Diria que não é um acaso estas exposições em simultâneo que incluem artistas e intelectuais imigrantes, judeus ou de ascendência aristocrata. Todos eles se radicaram em França, país que reafirma o seu universalismo com iniciativas desta natureza, que deixam memória e reforçam raízes.

E estas são apenas algumas das exposições dentro da vasta e excepcional oferta cultural que a cidade de Paris actualmente nos oferece. E se há motivos para admirarmos um país como a França é pela sua cultura.


Já Portugal seguiu o caminho inverso e nunca consolidou esta consciência nem esta abordagem porque não lhe corre nas veias, por timidez, por uma questão geográfica entre tantas outras. Não obstante temos os nossos rituais, tradições e personalidades que marcam uma diferença no panorama nacional, outras que transcendem o território. Chacun son métier.

2. Na estadia de alguns dias que tive em Paris recentemente e onde fui assistir ao Congresso dedicado a minha avó Agustina, tive a consciência de que este era um evento extraordinário no tempo bélico em que vemos a Europa e o mundo mergulhados, onde somos bombardeados com imagens chocantes e pedidos de ajuda desesperados e outros afins que nos colocam perante a impotência e a indigência espiritual, «não há uma única voz que traga sabedoria no mundo, nenhuma autoridade moral das Nações Unidas, de uma potência mundial (…) ninguém no mundo consegue parar a deriva que hoje conhecemos» — e cito Amin Maalouf numa entrevista recente. 
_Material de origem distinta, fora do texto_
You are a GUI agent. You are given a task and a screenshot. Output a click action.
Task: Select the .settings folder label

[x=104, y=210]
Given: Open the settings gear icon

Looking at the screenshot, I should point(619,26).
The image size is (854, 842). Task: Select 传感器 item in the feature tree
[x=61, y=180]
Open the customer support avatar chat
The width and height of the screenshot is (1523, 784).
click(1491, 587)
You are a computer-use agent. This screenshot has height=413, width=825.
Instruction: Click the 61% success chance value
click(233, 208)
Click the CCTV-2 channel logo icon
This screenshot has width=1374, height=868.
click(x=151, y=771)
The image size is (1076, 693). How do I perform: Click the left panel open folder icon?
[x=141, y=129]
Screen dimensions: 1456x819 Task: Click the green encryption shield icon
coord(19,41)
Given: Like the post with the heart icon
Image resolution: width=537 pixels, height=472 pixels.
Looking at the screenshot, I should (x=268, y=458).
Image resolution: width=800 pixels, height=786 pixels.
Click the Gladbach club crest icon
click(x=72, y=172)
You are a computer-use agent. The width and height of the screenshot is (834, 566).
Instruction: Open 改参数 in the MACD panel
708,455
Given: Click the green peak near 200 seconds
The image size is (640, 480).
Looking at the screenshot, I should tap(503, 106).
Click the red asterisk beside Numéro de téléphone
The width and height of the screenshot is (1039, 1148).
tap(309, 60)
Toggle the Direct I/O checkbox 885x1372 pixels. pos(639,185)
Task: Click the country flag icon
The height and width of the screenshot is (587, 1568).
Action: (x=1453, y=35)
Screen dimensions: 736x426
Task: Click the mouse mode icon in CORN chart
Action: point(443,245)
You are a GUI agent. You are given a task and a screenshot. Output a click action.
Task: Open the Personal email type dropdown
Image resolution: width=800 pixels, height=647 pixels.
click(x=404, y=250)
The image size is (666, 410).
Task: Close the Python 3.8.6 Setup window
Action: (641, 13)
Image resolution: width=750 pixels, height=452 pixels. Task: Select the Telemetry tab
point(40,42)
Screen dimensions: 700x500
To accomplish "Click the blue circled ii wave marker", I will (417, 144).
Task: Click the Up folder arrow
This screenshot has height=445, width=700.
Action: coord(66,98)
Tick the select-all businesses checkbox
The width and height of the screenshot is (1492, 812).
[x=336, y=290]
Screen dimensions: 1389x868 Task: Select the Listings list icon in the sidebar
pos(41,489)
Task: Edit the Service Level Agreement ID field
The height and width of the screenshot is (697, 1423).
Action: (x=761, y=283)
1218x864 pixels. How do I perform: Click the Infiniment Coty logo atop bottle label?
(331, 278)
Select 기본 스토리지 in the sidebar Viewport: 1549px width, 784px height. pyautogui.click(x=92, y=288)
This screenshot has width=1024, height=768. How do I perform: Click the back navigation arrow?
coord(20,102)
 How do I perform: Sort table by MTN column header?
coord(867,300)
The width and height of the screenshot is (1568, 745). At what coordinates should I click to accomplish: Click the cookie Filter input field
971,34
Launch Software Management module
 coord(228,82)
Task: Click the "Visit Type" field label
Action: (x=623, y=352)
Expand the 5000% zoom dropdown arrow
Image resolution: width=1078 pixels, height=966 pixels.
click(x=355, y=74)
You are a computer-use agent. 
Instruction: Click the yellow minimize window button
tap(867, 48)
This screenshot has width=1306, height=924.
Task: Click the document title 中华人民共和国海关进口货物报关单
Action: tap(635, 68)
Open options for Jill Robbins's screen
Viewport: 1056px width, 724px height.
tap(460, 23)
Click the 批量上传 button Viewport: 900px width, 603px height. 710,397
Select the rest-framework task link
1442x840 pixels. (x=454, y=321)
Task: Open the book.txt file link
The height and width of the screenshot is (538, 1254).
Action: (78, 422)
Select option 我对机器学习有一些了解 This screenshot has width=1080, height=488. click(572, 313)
Neste contexto, organizar-se um congresso na Sorbonne em Paris onde se discute a literatura de Agustina, tem uma particular importância cultural. Entre Fanny Owen, Ema, Pascoaes, Rembrandt, o teatro e o cinema, a religiosidade, as personalidades históricas e tantos outros que fazem parte do imaginário literário e cultural da sua obra, a ordem poética, «o labirinto do mundo» (penso em Yourcenar) ou «as estações da vida» foram objecto de estudo e de reflexão por parte de alguns académicos que ali apresentaram as suas comunicações. E é certo que a sua obra — a de Agustina — tem tudo para ser lida num tempo presente e num tempo futuro, o caos do mundo e aquilo a que a humanidade se associa — seja o bem, o mal, a descrença, a indiferença, o poder — está expresso com inteligência incluindo uma noção  do lugar que se ocupa e, eventualmente, ao qual se está destinado.

3. Eu não pertenço ao meio académico, pertenço à literatura por onde caminho tantas vezes sem ser vista, com a consciência de que a percepção das humanidades é importante como disciplina, também e não só, em tempos conturbados. Há sempre uma minoria que não se agarra a esta consciência, preferindo a vã glória que geralmente a conduz a lugares e comendas passivas e fictícias. Há um propósito maior que lhe passa ao lado. Mas daquilo que a literatura trata é precisamente do mundo que nos rodeia, das ruas por onde andamos, das pessoas, dos enigmas, da natureza visível e invisível, dos conflitos, dos lugares e de tudo aquilo que estes reflectem e excedem. Quem não souber sair de si mesmo para deambular pelo espaço, sobrevoando-o e dando piruetas, dificilmente saberá para que servem as humanidades.